Kad Merad au volant de la Papamobile dans les jardins de Los Pinos le 27 août 2023 @ST

Faute de moyens, dix pages du scénario ont été retirées une semaine avant le tournage. « On a tourné l’enlèvement du pape en une-demi journée à Ecatepec, alors que normalement une scène comme ça prend trois jours. En plus, dans une rue qu’il fallait ouvrir à la circulation toutes les 20 minutes… ».

Sortie technique

Pour couronner le tout, Papamobile sort en salle le 13 août, dans le désert de l’été. Et dans sept salles seulement, parce que le distributeur (Joker) a publiquement fait savoir qu’il ne voulait pas investir dans les affiches ni les copies. « Le montage définitif s’est révélé décevant pour tous, pas seulement pour nous, et pas à la hauteur du scénario, du réalisateur, de ses acteurs et des promesses associées », a expliqué la distributrice Violaine Barbaroux à Télérama. Et le producteur Jean Bréhat a crucifié sa propre Papamobile dans le Canard Enchaîné: « Eh oui j’avoue, c’est raté. C’est une comédie pas drôle selon la plupart de ceux qui l’ont vue. Ca arrive dans le métier ».

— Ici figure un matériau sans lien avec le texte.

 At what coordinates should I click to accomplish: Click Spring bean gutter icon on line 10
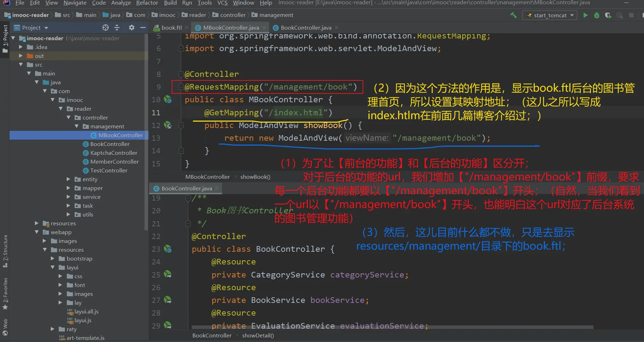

La presse s’empare de l’histoire de la « sortie technique » dans sept salles loin des grandes métropoles qui plus est (Avignon, Bagnoles-de-l’Orne, Saverne, Douvaine, Évian-les-Bains et Romans-sur-Isère). « Sortie de route », « comédie en roue libre » (Télérama), « Le pape Kad se prend une gamelle » (Le Canard), et même « Comment le pruneau d’Agen s’est retrouvé dans le navet de l’année  » (La Dépêche du midi, évidemment).

Papamobile, la bande-annonce

Le « nanar » de la Rédemption

Lâché par la « grande famille » du cinéma -et celle de ses collègues journalistes-, Sylvain Estibal défend son travail. Non le film n’a pas coûté 2,9 millions d’euros, comme l’a dit le producteur. « Mon salaire de réalisateur ainsi que celui de l’actrice principale ont également été mis en participation pour que le projet puisse aboutir », précise-t-il dans un droit de réponse au producteur.

Dimanche dernier, Sylvain retrouve le sourire. Le film est désormais programmé dans une trentaine de salles. « C’est finalement de positif après ce déluge de critiques et de bashing. Il y a un intérêt grandissant pour le film ».

La bande-annonce se moque de « la meilleure comédie ratée de l’année » ou d’un nanar potentiellement culte. Les articles de presse gagnent en bienveillance au fil des jours. Paris-Match fait le voyage de Bagnoles-de-l’Orne pour voir le film dont tout le monde parlait et que personne ne pouvait voir. France-Info publie une enquête sur les péripéties du making-off. Un journaliste sur BFMTV-RMC est sûr que Papamobile a tout pour devenir culte.

Le réalisateur assume le manque de moyens et une comédie en décalage avec les codes et les formats habituels. « Il y a des moments un peu surréalistes. C’est un peu le surréalisme mexicain qui m’a inspiré en fait. Il y a des scènes qui sont totalement sorties de nulle part. C’est l’antithèse du film d’action normal ».

Peut-être salutaire pour éviter le formatage et préserver la ciné-diversité? Ici au Mexique dans son pays d’inspiration, les spectateurs devront attendre la sortie du film sur les plate-formes Amazon et OCS en 2026 pour se faire une idée. Avec un nouveau scandale à la Emilia Perez contre ces réalisateurs français qui tournent en dérision les violences du Mexique? De toute façon, la Papapamobile est déjà blindée.